(Task material)

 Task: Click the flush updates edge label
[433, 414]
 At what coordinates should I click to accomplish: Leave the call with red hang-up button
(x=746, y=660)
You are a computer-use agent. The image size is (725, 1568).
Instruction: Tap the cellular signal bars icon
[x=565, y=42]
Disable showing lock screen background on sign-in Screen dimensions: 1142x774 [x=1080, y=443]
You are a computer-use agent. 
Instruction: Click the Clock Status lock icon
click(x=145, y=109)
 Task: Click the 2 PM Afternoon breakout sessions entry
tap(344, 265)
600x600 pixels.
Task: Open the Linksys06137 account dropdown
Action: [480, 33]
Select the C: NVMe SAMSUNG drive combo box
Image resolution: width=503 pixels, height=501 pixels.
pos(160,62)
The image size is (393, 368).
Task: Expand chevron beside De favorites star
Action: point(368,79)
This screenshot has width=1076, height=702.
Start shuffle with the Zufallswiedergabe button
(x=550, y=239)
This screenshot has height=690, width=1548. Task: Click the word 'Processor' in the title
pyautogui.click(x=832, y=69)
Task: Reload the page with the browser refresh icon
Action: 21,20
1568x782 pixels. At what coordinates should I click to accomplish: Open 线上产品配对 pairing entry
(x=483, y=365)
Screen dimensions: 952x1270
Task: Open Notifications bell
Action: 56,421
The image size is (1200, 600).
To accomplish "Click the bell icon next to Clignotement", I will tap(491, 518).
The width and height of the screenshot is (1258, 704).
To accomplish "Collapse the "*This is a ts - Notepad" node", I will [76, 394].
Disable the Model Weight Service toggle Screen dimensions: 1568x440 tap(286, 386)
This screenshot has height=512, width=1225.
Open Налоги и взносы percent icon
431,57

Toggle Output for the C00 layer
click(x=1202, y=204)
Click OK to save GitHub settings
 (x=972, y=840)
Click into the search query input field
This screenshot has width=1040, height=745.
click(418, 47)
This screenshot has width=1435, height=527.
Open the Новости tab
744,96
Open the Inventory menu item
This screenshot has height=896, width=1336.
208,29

(End Task material)

* Problem to work on *
Return an exact copy of only the lines from the one with "Click into the search query input field" through the end of the listing above, both included.

* Exercise answer *
Click into the search query input field
This screenshot has width=1040, height=745.
click(418, 47)
This screenshot has width=1435, height=527.
Open the Новости tab
744,96
Open the Inventory menu item
This screenshot has height=896, width=1336.
208,29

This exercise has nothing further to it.